Mr. Bittman knows how to get one's attention. But he follows these and other startling statistics with calm and rational thinking. Radical is OUT; common sense is IN. His recommendations for change are not based on deprivation. Neither are they faddist nor elitist. Stock your pantry with whole grains, beans, and your refrigerator with washed greens, vegetables and fruit. READ THOSE LABELS when you shop. Avoid hydrogenated anything, MSG, high fructose corn syrup or anything containing an ingredient you've never heard of. Most of us know this; Bittman just has a talent for presenting it concisely and entertainingly.

He knows we are not immune to unhealthy cravings and deals with it intelligently.
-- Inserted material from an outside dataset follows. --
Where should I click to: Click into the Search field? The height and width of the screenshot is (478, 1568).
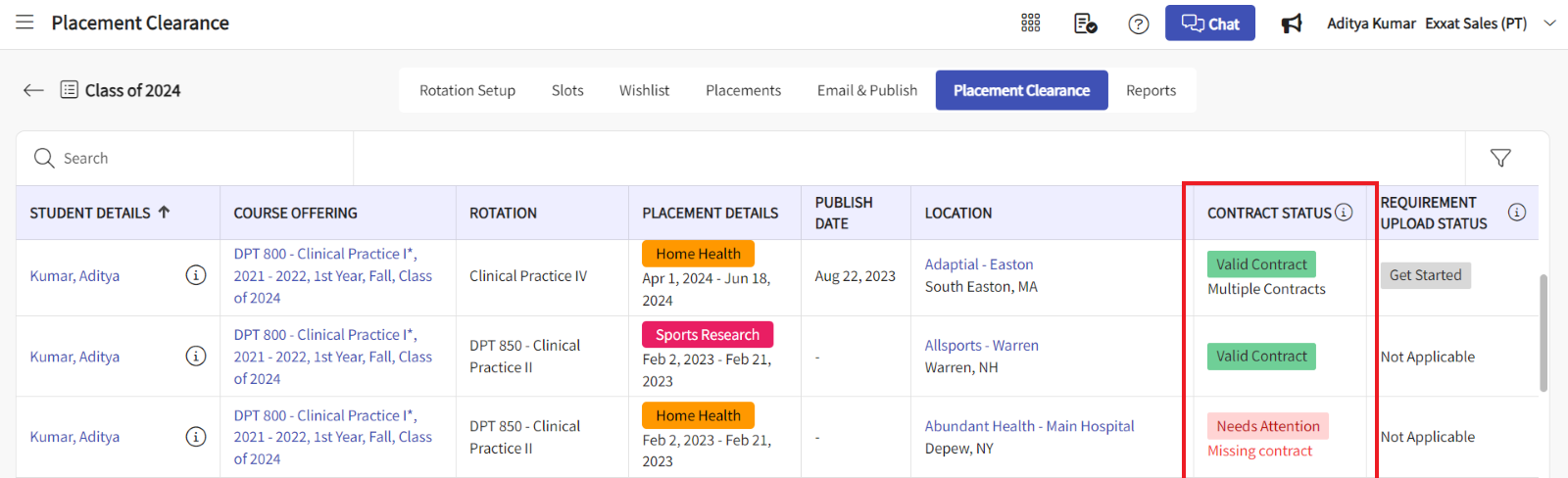pyautogui.click(x=196, y=158)
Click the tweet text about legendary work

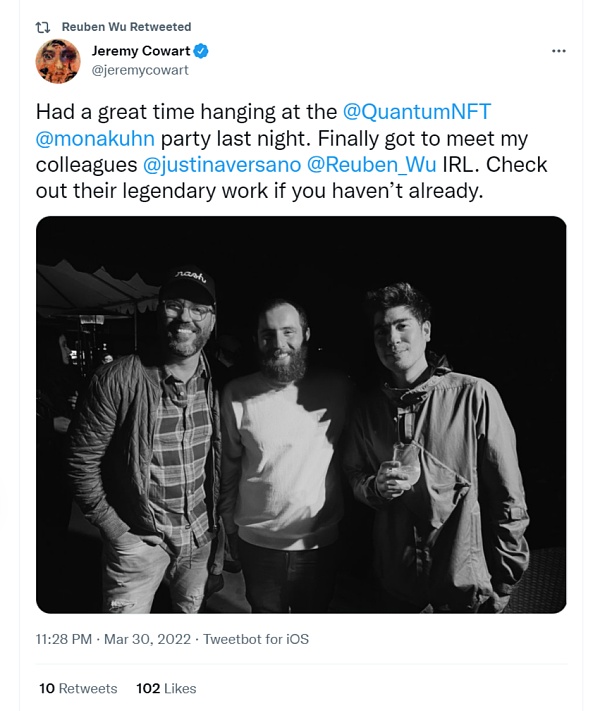pos(260,190)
For example, if you love bacon, "Keep a hunk in the freezer or fridge and use it for seasoning. An ounce goes a long way." And when the flavor of butter is indispensable in a certain dish, think of it as an occasional pleasure -- a little reward for following the essential principles presented in this book for the majority of the time.

The recipes are extremely easy -- familiar to most everyone. But he adds many creative touches; for example: seasoning blends that you can make and store, ready to add a little punch here and there. No insipid, bland, I-hate-this-but-it's-good-for-me nonsense for this gourmet author.

I've already started putting this book into practice.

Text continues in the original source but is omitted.